◆ Your instructions ◆
Your task is to transcribe, word for word, the line containing "Task: Open Process Inventory- edit/create" and all lines that follow it to the end of the entries. Leave out the pictures.
Top of Supplied data
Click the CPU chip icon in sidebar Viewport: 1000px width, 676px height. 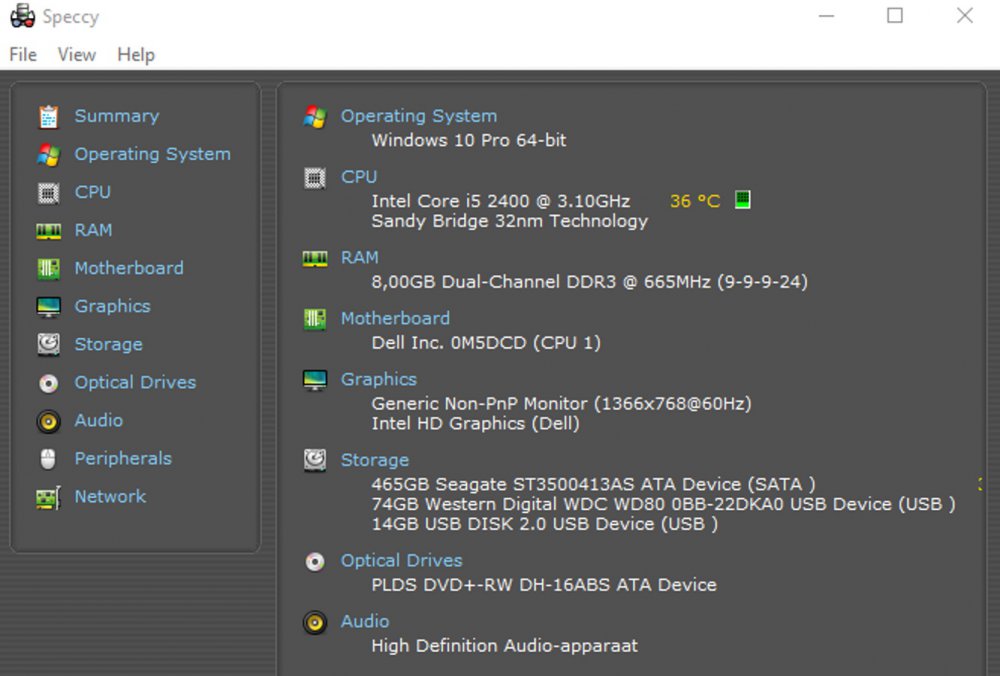(x=48, y=193)
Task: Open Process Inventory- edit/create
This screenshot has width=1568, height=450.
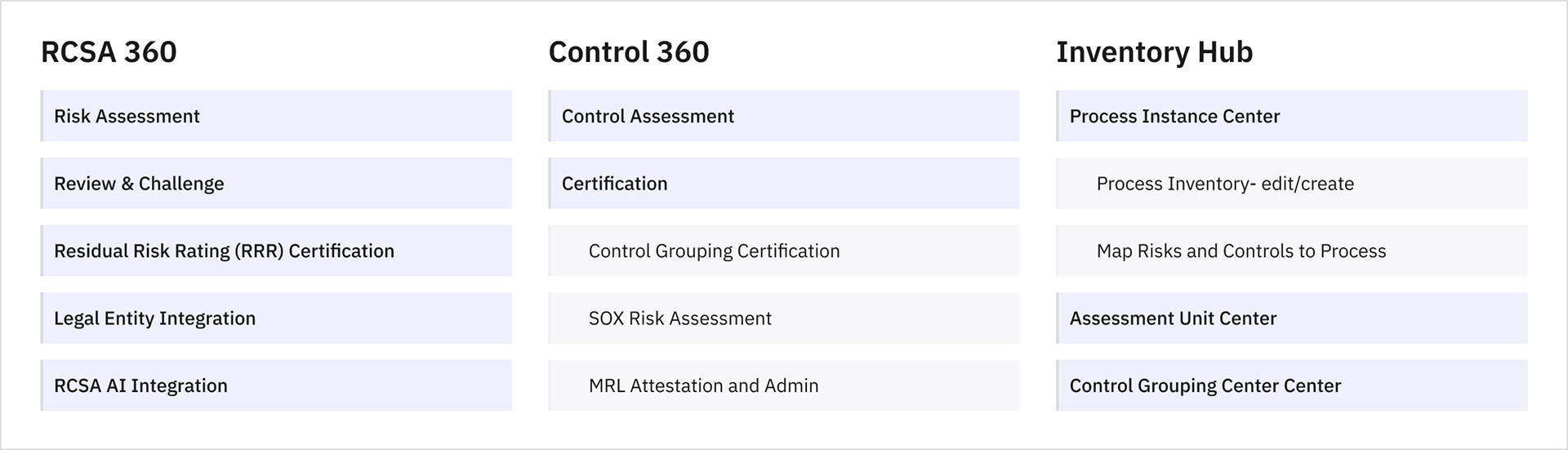Action: point(1225,184)
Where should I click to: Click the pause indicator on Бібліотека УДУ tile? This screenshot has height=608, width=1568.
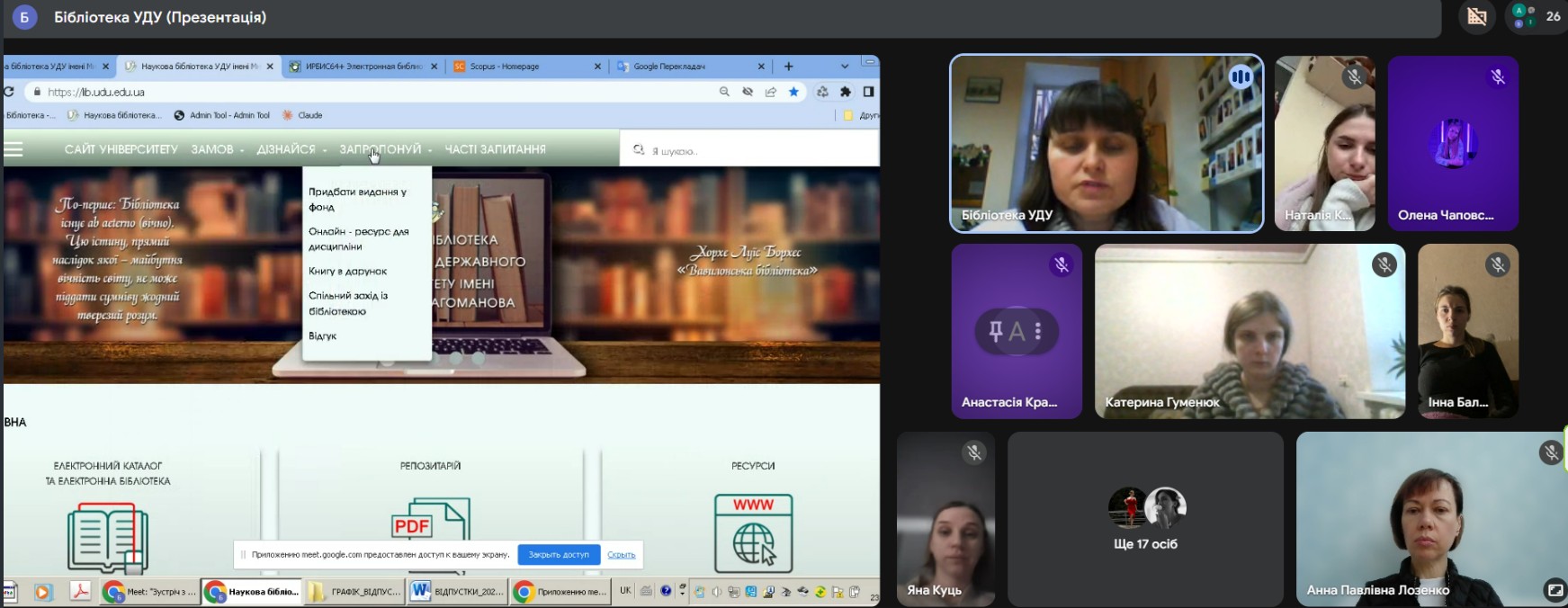tap(1241, 77)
Bottom of Supplied data
◆ Response to the exercise ◆
Task: Open Process Inventory- edit/create
This screenshot has width=1568, height=450.
Action: point(1225,184)
Where should I click to: Click the pause indicator on Бібліотека УДУ tile? This screenshot has height=608, width=1568.
tap(1241, 77)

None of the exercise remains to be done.